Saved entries
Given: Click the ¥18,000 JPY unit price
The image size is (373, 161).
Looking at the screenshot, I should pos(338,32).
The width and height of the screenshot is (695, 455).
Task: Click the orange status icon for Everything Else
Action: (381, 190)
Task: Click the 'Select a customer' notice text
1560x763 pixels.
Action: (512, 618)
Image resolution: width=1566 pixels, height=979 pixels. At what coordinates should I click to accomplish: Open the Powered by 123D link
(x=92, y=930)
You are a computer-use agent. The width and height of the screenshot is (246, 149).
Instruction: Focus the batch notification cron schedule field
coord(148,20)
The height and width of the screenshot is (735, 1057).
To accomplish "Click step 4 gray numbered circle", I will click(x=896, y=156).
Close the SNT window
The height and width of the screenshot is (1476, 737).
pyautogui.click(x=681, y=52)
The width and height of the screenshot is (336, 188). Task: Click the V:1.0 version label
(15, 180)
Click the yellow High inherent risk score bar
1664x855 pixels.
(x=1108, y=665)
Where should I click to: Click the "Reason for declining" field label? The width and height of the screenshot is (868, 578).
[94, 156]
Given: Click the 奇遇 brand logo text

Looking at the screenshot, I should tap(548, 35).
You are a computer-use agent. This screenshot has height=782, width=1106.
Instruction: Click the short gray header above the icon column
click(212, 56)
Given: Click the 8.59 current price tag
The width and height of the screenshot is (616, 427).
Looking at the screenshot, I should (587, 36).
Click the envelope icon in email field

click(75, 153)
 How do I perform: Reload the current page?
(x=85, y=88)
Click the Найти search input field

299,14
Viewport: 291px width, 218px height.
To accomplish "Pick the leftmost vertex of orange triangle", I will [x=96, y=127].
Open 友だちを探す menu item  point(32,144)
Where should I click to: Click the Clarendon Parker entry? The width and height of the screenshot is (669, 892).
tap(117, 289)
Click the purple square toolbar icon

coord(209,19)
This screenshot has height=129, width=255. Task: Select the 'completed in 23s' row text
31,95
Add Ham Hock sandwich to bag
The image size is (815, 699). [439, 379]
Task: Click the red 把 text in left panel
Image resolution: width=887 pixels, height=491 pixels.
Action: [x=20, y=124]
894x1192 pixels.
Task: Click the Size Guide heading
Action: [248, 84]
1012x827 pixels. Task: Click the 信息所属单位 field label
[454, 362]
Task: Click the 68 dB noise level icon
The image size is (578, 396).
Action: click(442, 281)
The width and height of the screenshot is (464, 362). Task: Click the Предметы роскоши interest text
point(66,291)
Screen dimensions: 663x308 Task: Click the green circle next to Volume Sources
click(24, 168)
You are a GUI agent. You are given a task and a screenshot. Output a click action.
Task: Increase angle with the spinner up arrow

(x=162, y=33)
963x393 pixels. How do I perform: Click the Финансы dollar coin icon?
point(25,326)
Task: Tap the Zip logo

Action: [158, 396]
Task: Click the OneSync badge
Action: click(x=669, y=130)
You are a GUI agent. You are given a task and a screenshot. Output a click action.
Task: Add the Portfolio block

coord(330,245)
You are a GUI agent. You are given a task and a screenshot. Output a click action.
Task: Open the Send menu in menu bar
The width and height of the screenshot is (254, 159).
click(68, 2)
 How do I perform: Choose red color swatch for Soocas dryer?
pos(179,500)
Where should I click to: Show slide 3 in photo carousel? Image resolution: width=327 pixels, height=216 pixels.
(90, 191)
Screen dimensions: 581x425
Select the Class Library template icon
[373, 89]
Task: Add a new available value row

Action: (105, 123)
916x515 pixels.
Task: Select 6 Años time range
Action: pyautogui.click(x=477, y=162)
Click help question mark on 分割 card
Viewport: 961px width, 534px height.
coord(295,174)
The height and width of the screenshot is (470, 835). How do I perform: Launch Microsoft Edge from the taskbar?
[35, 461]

Required work >> Reproduce exactly the lines that run from the start of the records to the line with "Given: Click the 8.59 current price tag", both included.

Worked solution >>
Given: Click the ¥18,000 JPY unit price
The image size is (373, 161).
Looking at the screenshot, I should pos(338,32).
The width and height of the screenshot is (695, 455).
Task: Click the orange status icon for Everything Else
Action: (381, 190)
Task: Click the 'Select a customer' notice text
1560x763 pixels.
Action: (512, 618)
Image resolution: width=1566 pixels, height=979 pixels. At what coordinates should I click to accomplish: Open the Powered by 123D link
(x=92, y=930)
You are a computer-use agent. The width and height of the screenshot is (246, 149).
Instruction: Focus the batch notification cron schedule field
coord(148,20)
The height and width of the screenshot is (735, 1057).
To accomplish "Click step 4 gray numbered circle", I will click(x=896, y=156).
Close the SNT window
The height and width of the screenshot is (1476, 737).
pyautogui.click(x=681, y=52)
The width and height of the screenshot is (336, 188). Task: Click the V:1.0 version label
(15, 180)
Click the yellow High inherent risk score bar
1664x855 pixels.
(x=1108, y=665)
Where should I click to: Click the "Reason for declining" field label? The width and height of the screenshot is (868, 578).
[94, 156]
Given: Click the 奇遇 brand logo text

Looking at the screenshot, I should tap(548, 35).
You are a computer-use agent. This screenshot has height=782, width=1106.
Instruction: Click the short gray header above the icon column
click(212, 56)
Given: Click the 8.59 current price tag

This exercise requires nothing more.